2.3    Het hof heeft de zaak mondeling behandeld ter openbare zitting van 2 juni 2017, waar alleen verweerder is verschenen.

3    KLACHT

De klacht houdt, zakelijk weergegeven en voor zover in hoger beroep van belang, in dat verweerder tuchtrechtelijk verwijtbaar heeft gehandeld als bedoeld in artikel 46 Advocatenwet doordat:

a) verweerder een beroepsfout heeft gemaakt door cassatieberoep in te stellen terwijl hij niet als cassatieadvocaat staat ingeschreven. Klaagster noch haar gemachtigd waren op de hoogte van het feit dat verweerder niet bij de Hoge Raad staat ingeschreven;

b) verweerder er niet in geslaagd is binnen de door de Hoge Raad verleende termijn dit gebrek te herstellen;

c)  (…).

4    FEITEN

In overweging 2 heeft de raad vastgesteld van welke feiten in deze procedure wordt uitgegaan. De door de raad vastgestelde feiten vormen ook in hoger beroep het uitgangspunt.

5    BEOORDELING

5.1    Het hof overweegt als volgt. Het onderzoek in hoger beroep heeft niet geleid tot andere beschouwingen en gevolgtrekkingen dan die zijn vervat in de beslissing van de raad. Het hof verenigt zich dan ook met de beslissing van de raad en de grieven van klaagster tegen de beslissing van de raad worden verworpen.
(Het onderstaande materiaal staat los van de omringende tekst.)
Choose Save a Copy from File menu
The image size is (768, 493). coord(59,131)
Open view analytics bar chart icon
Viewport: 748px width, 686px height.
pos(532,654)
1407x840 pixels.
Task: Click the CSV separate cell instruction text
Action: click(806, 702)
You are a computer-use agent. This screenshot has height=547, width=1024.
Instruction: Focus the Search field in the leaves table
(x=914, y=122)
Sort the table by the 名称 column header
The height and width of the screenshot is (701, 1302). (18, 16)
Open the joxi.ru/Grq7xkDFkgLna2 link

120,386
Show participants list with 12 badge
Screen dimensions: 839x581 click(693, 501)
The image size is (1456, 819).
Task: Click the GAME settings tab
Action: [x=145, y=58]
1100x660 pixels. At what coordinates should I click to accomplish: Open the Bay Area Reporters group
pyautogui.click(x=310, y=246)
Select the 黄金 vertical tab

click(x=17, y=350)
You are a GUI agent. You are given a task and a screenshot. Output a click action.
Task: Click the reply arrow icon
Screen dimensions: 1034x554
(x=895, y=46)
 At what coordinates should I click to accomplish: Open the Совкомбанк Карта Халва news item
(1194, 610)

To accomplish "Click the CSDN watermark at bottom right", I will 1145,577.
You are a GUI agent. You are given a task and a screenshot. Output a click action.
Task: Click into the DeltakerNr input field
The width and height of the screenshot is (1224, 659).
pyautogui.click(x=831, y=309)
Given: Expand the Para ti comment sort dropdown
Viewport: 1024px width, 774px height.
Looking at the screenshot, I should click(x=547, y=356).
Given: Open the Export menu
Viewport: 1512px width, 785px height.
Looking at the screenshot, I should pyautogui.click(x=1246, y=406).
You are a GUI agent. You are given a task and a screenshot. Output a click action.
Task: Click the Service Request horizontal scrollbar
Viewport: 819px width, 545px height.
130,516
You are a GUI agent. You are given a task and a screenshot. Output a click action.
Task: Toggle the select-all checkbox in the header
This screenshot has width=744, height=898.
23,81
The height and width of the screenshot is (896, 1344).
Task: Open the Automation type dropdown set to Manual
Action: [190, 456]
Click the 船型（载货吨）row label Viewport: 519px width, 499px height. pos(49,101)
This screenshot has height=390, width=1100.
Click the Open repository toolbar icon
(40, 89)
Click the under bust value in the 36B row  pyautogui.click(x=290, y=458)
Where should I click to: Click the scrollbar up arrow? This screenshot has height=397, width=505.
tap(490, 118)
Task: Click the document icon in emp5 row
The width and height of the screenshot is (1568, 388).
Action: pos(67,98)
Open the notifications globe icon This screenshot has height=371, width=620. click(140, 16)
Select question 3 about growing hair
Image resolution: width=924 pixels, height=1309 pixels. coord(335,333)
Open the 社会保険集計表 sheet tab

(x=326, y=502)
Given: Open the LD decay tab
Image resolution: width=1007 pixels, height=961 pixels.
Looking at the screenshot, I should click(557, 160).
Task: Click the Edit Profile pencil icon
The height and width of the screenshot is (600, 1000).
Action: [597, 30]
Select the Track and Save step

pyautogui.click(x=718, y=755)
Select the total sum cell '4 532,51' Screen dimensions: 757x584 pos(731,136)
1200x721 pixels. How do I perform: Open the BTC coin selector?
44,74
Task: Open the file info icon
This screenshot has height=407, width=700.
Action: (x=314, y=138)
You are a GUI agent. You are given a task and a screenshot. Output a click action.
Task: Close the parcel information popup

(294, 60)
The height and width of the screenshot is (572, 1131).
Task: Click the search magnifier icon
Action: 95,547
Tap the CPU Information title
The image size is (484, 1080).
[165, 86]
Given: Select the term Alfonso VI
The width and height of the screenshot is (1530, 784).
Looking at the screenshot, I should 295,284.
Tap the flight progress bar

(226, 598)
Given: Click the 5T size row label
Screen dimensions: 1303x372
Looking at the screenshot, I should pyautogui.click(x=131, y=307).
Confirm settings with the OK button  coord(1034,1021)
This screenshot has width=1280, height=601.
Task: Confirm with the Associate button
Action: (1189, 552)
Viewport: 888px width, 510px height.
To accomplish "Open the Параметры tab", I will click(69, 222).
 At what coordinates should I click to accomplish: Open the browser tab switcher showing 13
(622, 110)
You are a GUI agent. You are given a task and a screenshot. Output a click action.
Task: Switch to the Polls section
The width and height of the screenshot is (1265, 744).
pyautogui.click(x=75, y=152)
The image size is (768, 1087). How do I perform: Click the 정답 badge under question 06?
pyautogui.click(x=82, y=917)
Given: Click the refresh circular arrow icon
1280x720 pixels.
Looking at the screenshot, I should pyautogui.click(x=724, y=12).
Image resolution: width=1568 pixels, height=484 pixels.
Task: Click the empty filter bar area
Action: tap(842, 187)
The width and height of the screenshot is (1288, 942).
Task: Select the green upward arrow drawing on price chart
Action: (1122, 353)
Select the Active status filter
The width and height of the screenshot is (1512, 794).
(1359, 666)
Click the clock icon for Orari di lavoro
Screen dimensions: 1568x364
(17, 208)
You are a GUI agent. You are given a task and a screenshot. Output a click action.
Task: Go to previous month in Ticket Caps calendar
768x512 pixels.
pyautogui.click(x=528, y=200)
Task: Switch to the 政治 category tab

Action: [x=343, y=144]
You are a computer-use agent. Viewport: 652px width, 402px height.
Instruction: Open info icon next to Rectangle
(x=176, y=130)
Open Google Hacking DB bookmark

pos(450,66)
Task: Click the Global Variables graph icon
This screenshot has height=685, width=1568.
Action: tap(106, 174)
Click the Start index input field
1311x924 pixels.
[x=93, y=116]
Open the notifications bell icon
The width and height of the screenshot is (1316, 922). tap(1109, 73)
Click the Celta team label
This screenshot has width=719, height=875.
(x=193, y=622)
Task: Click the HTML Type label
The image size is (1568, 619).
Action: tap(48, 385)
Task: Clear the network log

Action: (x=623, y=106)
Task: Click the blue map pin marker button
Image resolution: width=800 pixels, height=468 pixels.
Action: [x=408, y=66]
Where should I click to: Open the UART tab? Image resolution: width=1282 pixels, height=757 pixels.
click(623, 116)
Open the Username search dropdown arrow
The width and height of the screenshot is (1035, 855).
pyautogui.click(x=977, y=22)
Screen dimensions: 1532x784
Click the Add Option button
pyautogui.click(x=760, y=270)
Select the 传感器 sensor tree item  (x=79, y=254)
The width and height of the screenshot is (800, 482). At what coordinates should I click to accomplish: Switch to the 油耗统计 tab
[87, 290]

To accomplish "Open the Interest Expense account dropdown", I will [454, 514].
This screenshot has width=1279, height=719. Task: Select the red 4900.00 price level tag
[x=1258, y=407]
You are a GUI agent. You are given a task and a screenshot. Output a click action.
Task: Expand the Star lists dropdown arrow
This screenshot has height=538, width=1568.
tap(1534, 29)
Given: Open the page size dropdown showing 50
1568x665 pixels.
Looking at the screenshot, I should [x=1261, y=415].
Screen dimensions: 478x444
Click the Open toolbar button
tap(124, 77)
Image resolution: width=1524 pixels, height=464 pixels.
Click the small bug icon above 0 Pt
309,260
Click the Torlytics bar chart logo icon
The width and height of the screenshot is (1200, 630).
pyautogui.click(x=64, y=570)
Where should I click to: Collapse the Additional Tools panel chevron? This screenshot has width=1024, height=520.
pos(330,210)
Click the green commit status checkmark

5.2    De beslissing van de raad zal daarom worden bekrachtigd.

5.3    Nu het door klaagster ingestelde hoger beroep geen doel heeft getroffen en zij, anders dan verweerder, niet op zitting is verschenen om een nadere toelichting te geven, ziet het hof in dit geval aanleiding in hoger beroep een proceskostenveroordeling achterwege te laten.

    BESLISSING

Het Hof van Discipline:

bekrachtigt - voor zover aan het hof voorgelegd - de beslissing van de Raad in het ressort Den Haag van 16 januari 2017, gewezen onder nummer 16-823.

Aldus gewezen door mr. T. Zuidema, voorzitter, mrs. G. Creutzberg, C.A.M.J. Raymakers, M.L. Weerkamp en G.R.J. de Groot, in tegenwoordigheid van mr. F.E. Oorburg-Hundscheid, griffier, en in het openbaar uitgesproken op 10 juli 2017.

griffier    voorzitter    

De beslissing is verzonden op 10 juli 2017.